Depuis plusieurs semaines, syndicats de chauffeurs de transports publics et groupes politiques de l’opposition ont mis en garde la deuxième équipe tèt kale (Ndlr : la première a régné du 14 mai 2011 au 7 février 2016) contre une telle disposition, qui, exploitant la période de la coupe du monde de football (en Russie, du jeudi 14 juin au dimanche 15 juillet 2018), aggraverait les réalités, surtout, des couches les plus pauvres, avec des effets multiplicateurs sur tous les prix (hausse accélérée des tarifs de transports publics, de biens essentiels à la consommation, entre autres) qui en résulteraient.
Le mécontentement et la mauvaise humeur sont perceptibles chez diverses couches dans la population, qui expriment leur préoccupation face à la vie chère et au mode de gestion sociale et politique, qualifiée de désastreuse, de dirigeants qui affichent un mépris sans limites vis-à-vis des revendications sociales.
Le taux d’inflation de plus de 14% tend à la hausse presque tous les mois, sur les différents marchés publics, à travers le territoire national d’Haïti.

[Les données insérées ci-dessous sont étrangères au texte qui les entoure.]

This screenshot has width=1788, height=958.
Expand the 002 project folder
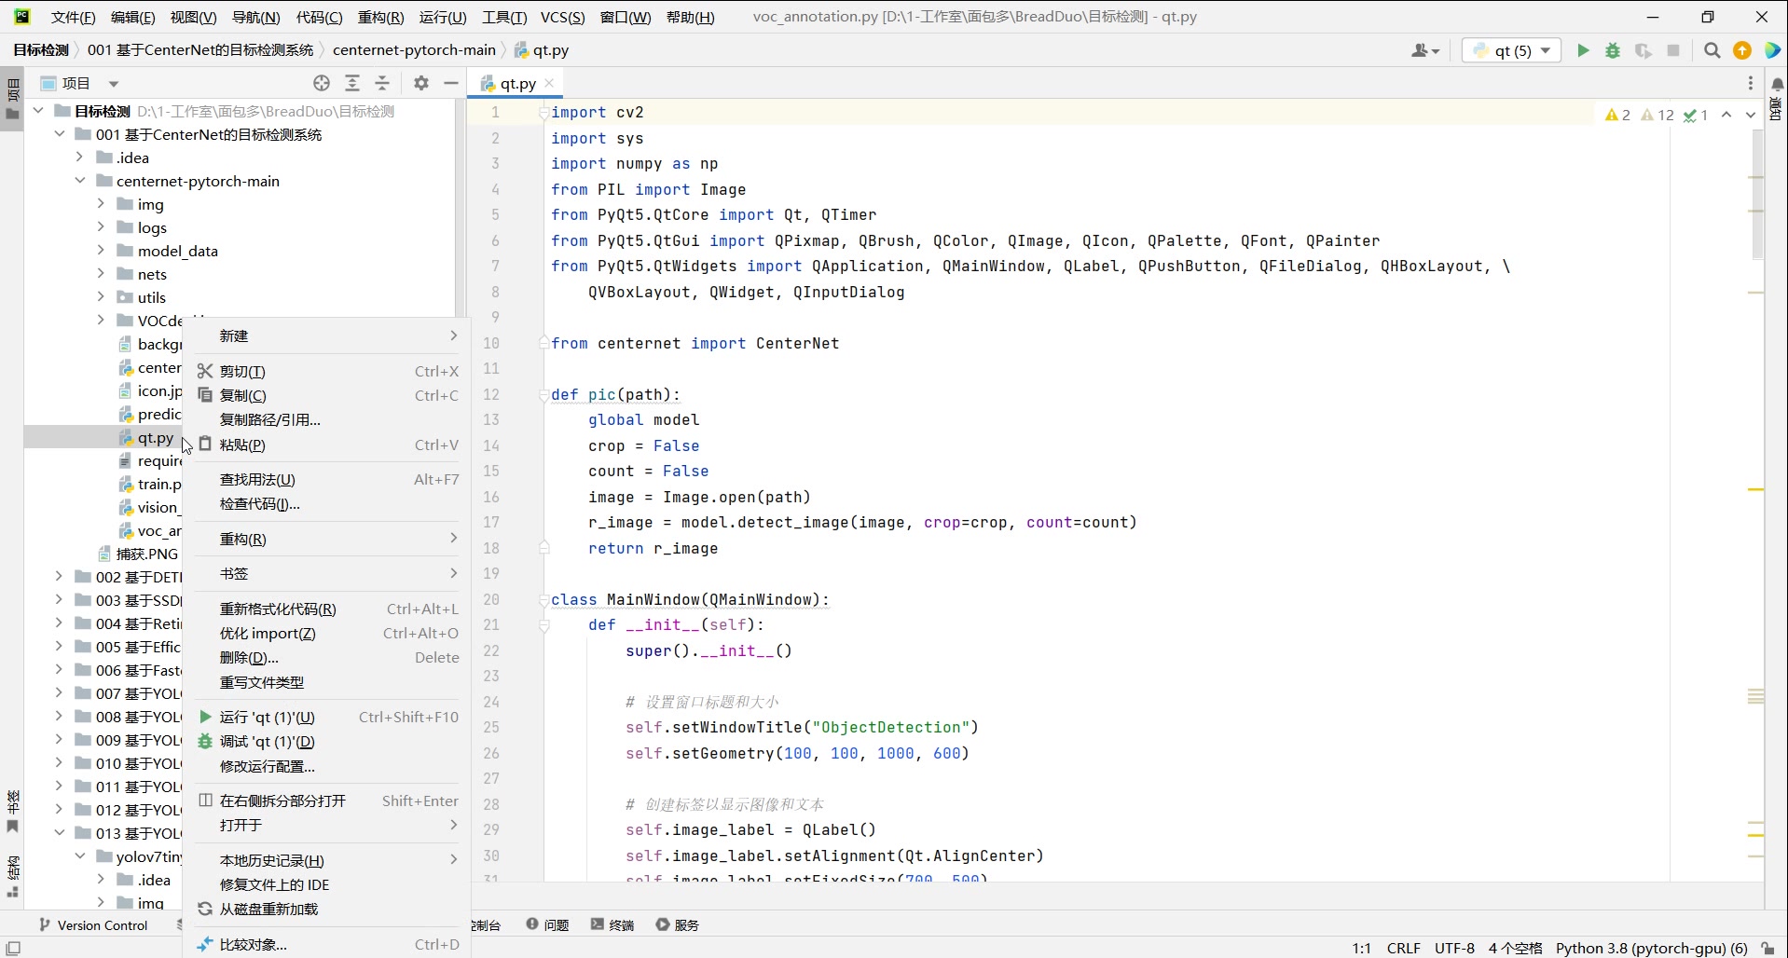tap(59, 577)
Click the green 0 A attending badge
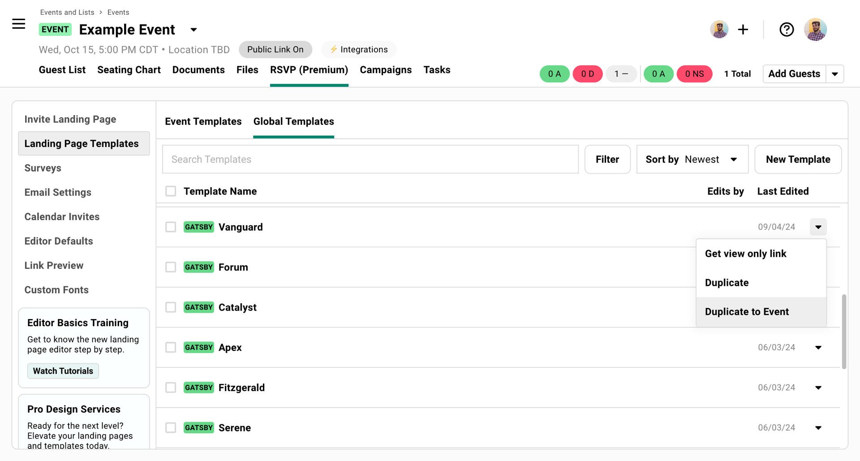Screen dimensions: 860x461 coord(554,74)
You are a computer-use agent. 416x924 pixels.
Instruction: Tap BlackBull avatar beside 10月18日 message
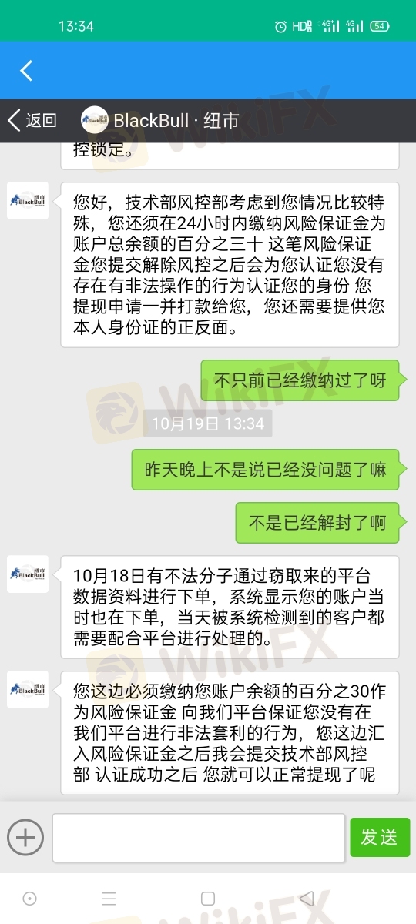click(28, 574)
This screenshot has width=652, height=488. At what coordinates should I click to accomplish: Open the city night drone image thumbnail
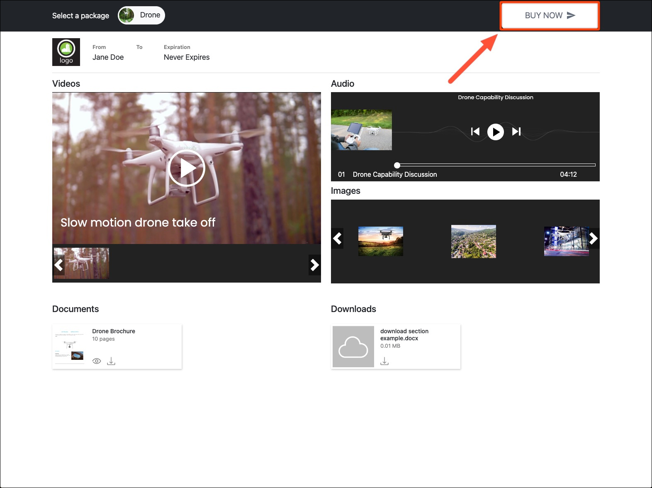[x=566, y=241]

La gourde, la monnaie nationale, vient d’atteindre le niveau de 69.00 gourdes pour un dollar américain, un niveau de dépréciation jamais atteint auparavant, durant les années antérieures, depuis la fin de la parité « un dollar américain pour 5 gourdes », du début des années 1980…
La grogne et la tension, enregistrées, début juillet 2018, dans une atmosphère déjà suffocante (niveau de chaleur extrême, due aux changements climatiques), en divers endroits dans la zone métropolitaine de la capitale, Port-au-Prince, a lieu, parallèlement à un mouvement de concert de casseroles (bat tenèb) contre la présidence de Jovenel Moïse, orrchestré par des groupes politiques de l’opposition, dans la matinée du mercredi 4 juillet 2018.
Entre-temps, la périphérie sud de la capitale (Martissant, Fontamara) atteint un niveau de violence caractérisée, ces derniers jours, avec les manœuvres de gangs armés. Des tirs répétés d’armes font peur… Les habitantes et habitants imaginent des moyens d’évacuer leurs zones de résidences, sans éveiller les soupçons des gangs armés, qui pourraient faire main basse sur leurs biens.
Aucune disposition officielle de justice et de sécurité publique n’est encore en vue dans la périphérie sud de Port-au-Prince.
D’aucuns se demandent, avec anxiété, qu’est-ce qui risque de se passer, dans les jours à venir, en Haïti…[rc apr 04/07/2018 22:30]
[1] Ndlr : Le Carrefour Shada est l’intersection des routes nationales Nos. 1 (vers Cap-Haïtien, en passant par Cabaret, Arcahaie, Saint-Marc et Gonaïves) et 3 (vers le Nord-Est d’Haïti, en passant par les municipalités de Croix des Bouquets et du Plateau central).
Shada est le nom de l’ancienne Société haïtienne haïtiano-américaine de développement agricole, qui a pris naissance le 30 juillet 1941 sous le gouvernement d’Elie Lescot…une expérience de plantation, qui a contribué à renforcer la dépendance économique du pays...
Clin d’œil à l’histoire, il y a plus de 76 ans.